Eleganza è non farsi notare“. Questo il messaggio di Giorgio Armani che ha presentato a Milano Moda Uomo la collezione autunno-inverno 2016/2017.

In controtendenza, ma finalmente “se stesso, senza paura” – ha detto – perché il vero lusso è “non farsi vedere troppo“, grazie a “colori che non fanno girare per la strada ma che si fanno ricordare“.

La palette coerente alle sue dichiarazioni ruota attorno al blu denso e profondo, antidoto contro il caos. Toni naturali e impalpabili percorrono giacche aderenti, pantaloni stretti al polpaccio, blazer di maglia, cappotti con martingala e colli di pelliccia, giacconi di montone.

Unico beat fuori dai ranghi è un cappello che s’ispira a William Burroughs, indispensabile del dandy di una nuova fin de siècle.
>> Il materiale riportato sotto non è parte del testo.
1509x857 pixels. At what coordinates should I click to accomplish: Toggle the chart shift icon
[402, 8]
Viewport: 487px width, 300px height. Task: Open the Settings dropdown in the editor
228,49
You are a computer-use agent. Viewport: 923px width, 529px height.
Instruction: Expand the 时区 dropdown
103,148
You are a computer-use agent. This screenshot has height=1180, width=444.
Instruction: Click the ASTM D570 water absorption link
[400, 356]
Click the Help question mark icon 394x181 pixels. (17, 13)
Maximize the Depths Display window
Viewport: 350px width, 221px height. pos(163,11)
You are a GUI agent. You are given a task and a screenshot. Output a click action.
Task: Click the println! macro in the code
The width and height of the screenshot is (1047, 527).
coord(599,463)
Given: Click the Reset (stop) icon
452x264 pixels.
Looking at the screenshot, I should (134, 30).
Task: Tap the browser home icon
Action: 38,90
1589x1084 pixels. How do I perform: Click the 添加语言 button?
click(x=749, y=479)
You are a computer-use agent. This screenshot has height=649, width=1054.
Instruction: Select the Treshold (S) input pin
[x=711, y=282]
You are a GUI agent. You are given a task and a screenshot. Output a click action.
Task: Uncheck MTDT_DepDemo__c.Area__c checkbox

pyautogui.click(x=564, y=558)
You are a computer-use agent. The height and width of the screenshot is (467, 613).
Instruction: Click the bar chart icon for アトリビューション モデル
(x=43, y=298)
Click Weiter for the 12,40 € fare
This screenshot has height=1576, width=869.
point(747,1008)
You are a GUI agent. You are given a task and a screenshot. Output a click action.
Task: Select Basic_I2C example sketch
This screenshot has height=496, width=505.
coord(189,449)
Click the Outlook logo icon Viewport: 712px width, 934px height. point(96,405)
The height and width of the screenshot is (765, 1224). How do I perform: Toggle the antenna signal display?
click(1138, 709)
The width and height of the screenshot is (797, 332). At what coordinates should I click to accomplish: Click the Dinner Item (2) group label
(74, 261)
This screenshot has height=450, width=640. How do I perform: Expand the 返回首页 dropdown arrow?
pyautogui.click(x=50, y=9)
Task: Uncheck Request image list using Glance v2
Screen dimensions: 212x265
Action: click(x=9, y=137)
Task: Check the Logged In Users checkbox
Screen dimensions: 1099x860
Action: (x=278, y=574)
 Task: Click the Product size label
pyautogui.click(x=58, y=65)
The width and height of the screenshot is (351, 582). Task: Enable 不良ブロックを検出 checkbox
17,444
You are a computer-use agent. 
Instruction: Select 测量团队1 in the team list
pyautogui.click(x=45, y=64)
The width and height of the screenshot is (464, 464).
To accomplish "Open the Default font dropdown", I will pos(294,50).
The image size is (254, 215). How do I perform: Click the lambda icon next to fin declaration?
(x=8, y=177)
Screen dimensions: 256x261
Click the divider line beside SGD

Armani, in backstage, spiega la collezione con il concetto di “rinnovare il guardaroba senza cambiarlo, ma adattandolo“. Accetta il rischio perché – dice – “sono finiti i tempi delle esasperazioni. I fiori sono divertenti e facili, ma oggi non hanno più senso, serve concretezza insomma. Bisogna domandarsi: chi indosserà quei capi? Perché li creiamo? Per chi li creiamo? Dobbiamo smettere di pensare allo stretto giro della moda. Dobbiamo fare funzionare le nostre aziende e dobbiamo fare un lavoro serio“. Ovvero creare abiti a cui la gente si affezioni.